Title Automatic Speaker Verification Spoofing and Countermeasures Challenge (ASVspoof 2015) Database 
Description The database has been used in the first Automatic Speaker Verification Spoofing and Countermeasures Challenge (ASVspoof 2015). Genuine speech is collected from 106 speakers (45 male, 61 female) and with no signi?cant channel or background noise effects. Spoofed speech is generated from the genuine data using a number of different spoo?ng algorithms. The full dataset is partitioned into three subsets, the ?rst for training, the second for development and the third for evaluation. More details can be found in the evaluation plan in the summary paper. 

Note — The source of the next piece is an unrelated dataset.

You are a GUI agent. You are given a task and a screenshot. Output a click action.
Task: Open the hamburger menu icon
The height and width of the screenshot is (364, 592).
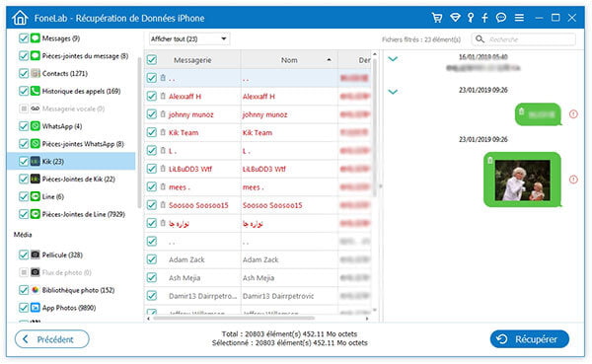[x=519, y=18]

Type Of Material Database/Collection of data 
Year Produced 2015 
Provided To Others? Yes  
Impact Automatic speaker verification (ASV) offers a low-cost and flexible biometric solution to person authentication. While the reliability of ASV systems is now considered sufficient to support mass-market adoption, there are concerns that the technology is vulnerable to spoofing, also referred to as presentation attacks. Spoofing refers to an attack whereby a fraudster attempts to manipulate a biometric system by masquerading as another, enrolled person. Acknowledged vulnerabilities include attacks through impersonation, replay, speech synthesis and voice conversion. This database has been used for the 2015 ASVspoof challenge, which aims to encourage further progress through (i) the collection and distribution of a standard dataset with varying spoofing attacks implemented with multiple, diverse algorithms and (ii) a series of competitive evaluations. The first ASVspoof challenge was held during the 2015 edition of INTERSPEECH in Dresden, Germany. The challenge has been designed to support, for the first time, independent assessments of vulnerabilities to spoofing and of countermeasure performance and to facilitate the comparison of different spoofing countermeasures on a common dataset, with standard protocols and metrics. 
 
Title CSTR VCTK Corpus -- Multi-speaker English Corpus for CSTR Voice Cloning Toolkit 
Description This CSTR VCTK Corpus includes speech data uttered by 109 native speakers of English with various accents. Each speaker reads out about 400 sentences, most of which were selected from a newspaper plus the Rainbow Passage and an elicitation paragraph intended to identify the speaker's accent. The newspaper texts were taken from The Herald (Glasgow), with permission from Herald & Times Group. Each speaker reads a different set of the newspaper sentences, where each set was selected using a greedy algorithm designed to maximise the contextual and phonetic coverage. The Rainbow Passage and elicitation paragraph are the same for all speakers. The Rainbow Passage can be found in the International Dialects of English Archive: (http://web.ku.edu/~idea/readings/rainbow.htm). The elicitation paragraph is identical to the one used for the speech accent archive (http://accent.gmu.edu). The details of the the speech accent archive can be found at http://www.ualberta.ca/~aacl2009/PDFs/WeinbergerKunath2009AACL.pdf All speech data was recorded using an identical recording setup: an omni-directional head-mounted microphone (DPA 4035), 96kHz sampling frequency at 24 bits and in a hemi-anechoic chamber of the University of Edinburgh. All recordings were converted into 16 bits, were downsampled to 48 kHz based on STPK, and were manually end-pointed. This corpus was recorded for the purpose of building HMM-based text-to-speech synthesis systems, especially for speaker-adaptive HMM-based speech synthesis using average voice models trained on multiple speakers and speaker adaptation technologies. 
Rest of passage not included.